Спускаясь по лестнице, он чувствует, что с каждым шагом его обступают все новые и новые заботы. Дженис, деньги, звонок Экклза, выражение лица матери обрушиваются на него крутою колючей волной; сознание вины и ответственности, как две густые тени, сливаются в его груди. Одни только технические детали – разговоры, звонки по телефону, адвокаты, финансовые вопросы – кажутся такими запутанными, что он физически ощущает их присутствие возле своего рта, самое дыхание требует неимоверных усилий, и любое действие, даже простое прикосновение к ручке двери, ощущается как опасное продолжение длинного механического ряда, весьма ненадежно связанного с его сердцем. Твердая ручка двери отвечает на его прикосновение и легко поворачивается.

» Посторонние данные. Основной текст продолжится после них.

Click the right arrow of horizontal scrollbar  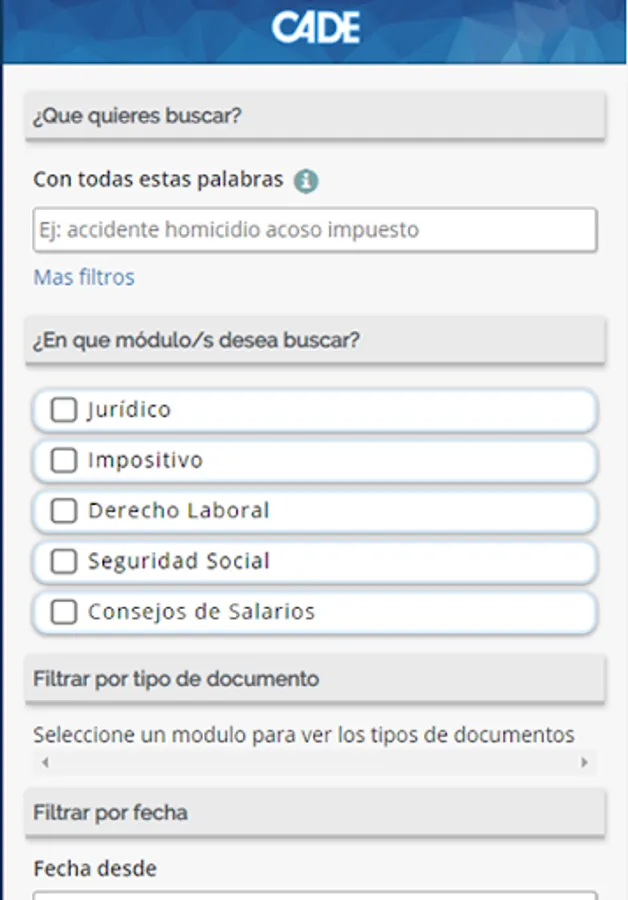coord(584,763)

На открытом воздухе его страхи сгущаются. Нервная дрожь, словно шарики эфира, пробегает сверху вниз по ногам. Ощущение окружающего пространства опустошает грудь. Стоя на ступеньке, он пытается классифицировать свои заботы, проанализировать оставшийся в доме позади механизм, установить, отчего такой стук в шестеренках. Две мысли немного его утешают, пропуская слабый свет в тугой узел немыслимых альтернатив. У Рут есть родители, и она хочет оставить ребенка. Возможно, что эти две мысли всего лишь одна, восходящий по вертикали порядок прямого родства, нечто вроде тонкой трубки, установленной перпендикулярно во времени, трубки, в которой слегка разбавляется раствор нашего одиночества. И у Рут, и у Дженис есть родители; посредством этой мысли он растворяет их обеих. Остается Нельсон – нечто твердое, что должно всегда оставаться при нем. На этой маленькой точке опоры он пытается уравновесить все остальное, противопоставляя друг другу противоположности – Дженис и Рут, Экклза и свою мать, правильный путь и хороший путь, путь в кулинарию, где штабеля фруктов ярко освещены лампочкой без абажура, и другой путь, по Летней улице вперед, туда, где кончается город. Он пытается представить себе край города – безлюдное бейсбольное поле, темная фабрика, потом ручей, грунтовая дорога; что дальше, он и сам не знает. Он представляет себе большой, усыпанный шлаком пустырь, и у него становится пусто на душе.